Innovations for Java running in containers

This blog is co-authored by Hang Shao, Marius Pirvu, Tobi Ajila and Vijay Sundaresan.

1.     Introduction

Over a decade ago, the common form of deployment was large monolithic applications that handled all the business logic. In this model applications typically had long deployment windows and they were typically deployed on large on-prem server farms. Since the deployer owned the hardware, the resource capabilities were static, as increasing capacity requires purchasing more hardware which doesn’t happen overnight. To defend against outages caused by spikes in incoming load, businesses often over-provision resources. This results in wastefulness during low load periods but given the static nature of resource provision this was a compromise many had to settle with.

Nowadays, instead of having one large application that does everything, people modularize their application into many smaller services. The deployments are frequent, and they may happen even multiple times a day. Applications are deployed on public clouds where there is no finite limit on resources. As demand changes, one can easily scale up or down. In fact, the cloud economic model is based on memory and time usage, so overprovisioning is not a good option in dealing with dynamic demand. The modularized micro-service approach has proven to be a more efficient mode of deployment in comparison to the monolith paradigm.

With all the advancements made in application deployment, there are still some challenges developers face when deploying applications.  With micro-services there may be many dependencies to manage. Also, given the non-uniform nature of public clouds, there may be many environments in which an application could be deployed in. The computing resources (amount of RAM, number of CPUs) may not be the same from node to node. Also, with dynamic resourcing policies there is a direct correlation between scaling time and latency that users may experience when demand suddenly increases.

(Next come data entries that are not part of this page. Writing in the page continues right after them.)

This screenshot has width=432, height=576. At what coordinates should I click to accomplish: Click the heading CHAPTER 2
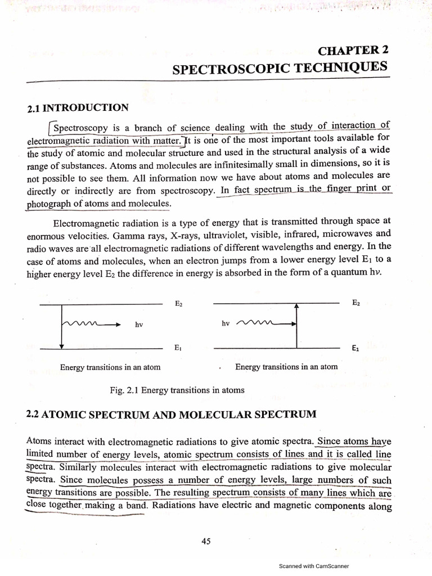pyautogui.click(x=353, y=51)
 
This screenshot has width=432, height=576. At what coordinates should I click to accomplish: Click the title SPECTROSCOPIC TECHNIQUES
pyautogui.click(x=280, y=68)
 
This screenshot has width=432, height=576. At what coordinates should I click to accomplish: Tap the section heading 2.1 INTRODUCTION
pyautogui.click(x=78, y=107)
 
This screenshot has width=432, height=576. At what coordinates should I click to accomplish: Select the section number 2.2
pyautogui.click(x=33, y=415)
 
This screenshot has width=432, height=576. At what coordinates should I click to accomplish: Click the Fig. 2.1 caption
pyautogui.click(x=177, y=390)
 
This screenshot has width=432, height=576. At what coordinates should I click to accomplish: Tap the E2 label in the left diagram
pyautogui.click(x=178, y=304)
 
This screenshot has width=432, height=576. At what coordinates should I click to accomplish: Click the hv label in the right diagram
pyautogui.click(x=226, y=324)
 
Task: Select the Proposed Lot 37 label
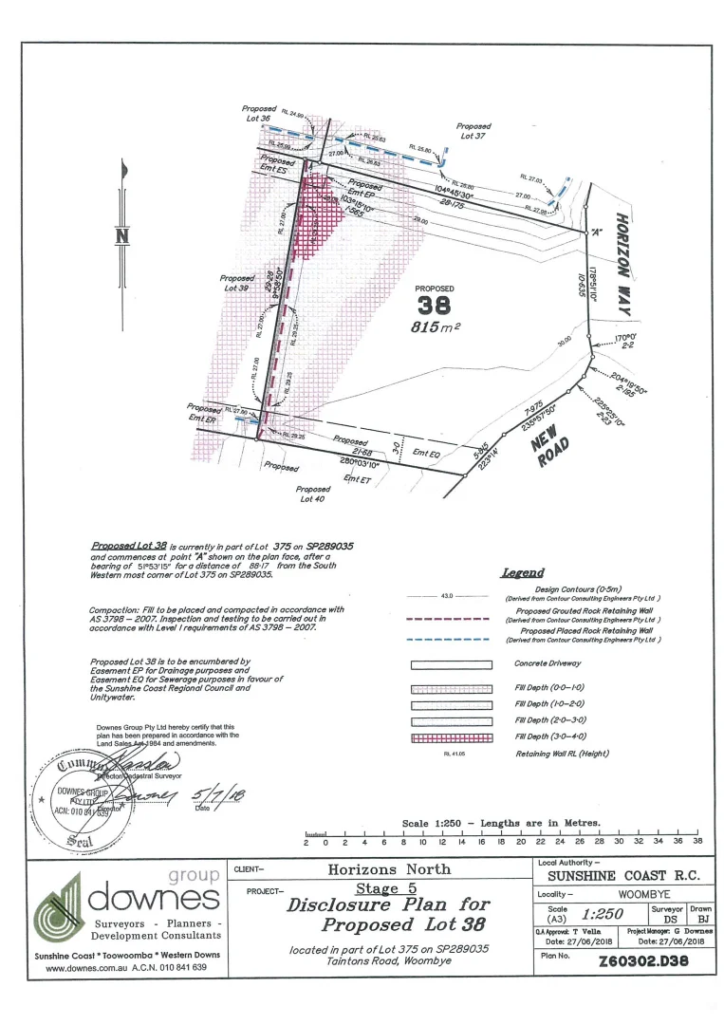(x=473, y=131)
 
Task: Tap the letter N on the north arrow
(x=121, y=236)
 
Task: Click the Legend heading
(x=522, y=572)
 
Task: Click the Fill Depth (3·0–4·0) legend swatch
(x=450, y=736)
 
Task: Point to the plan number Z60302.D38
(x=643, y=960)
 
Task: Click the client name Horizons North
(x=389, y=868)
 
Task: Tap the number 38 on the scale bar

Containers provide some solutions to the challenges in the cloud deployments. With tools like docker, it enables developers to modularize and package their solutions into immutable entities. This means they get the same configuration in development, testing and production. This solves the problem of dealing with multiple dependencies and makes it easier to deploy in different environments, thus reduces the risk in deployments. With container solutions, it becomes easier to deploy to different clouds and platforms, since all your dependencies are contained within the image.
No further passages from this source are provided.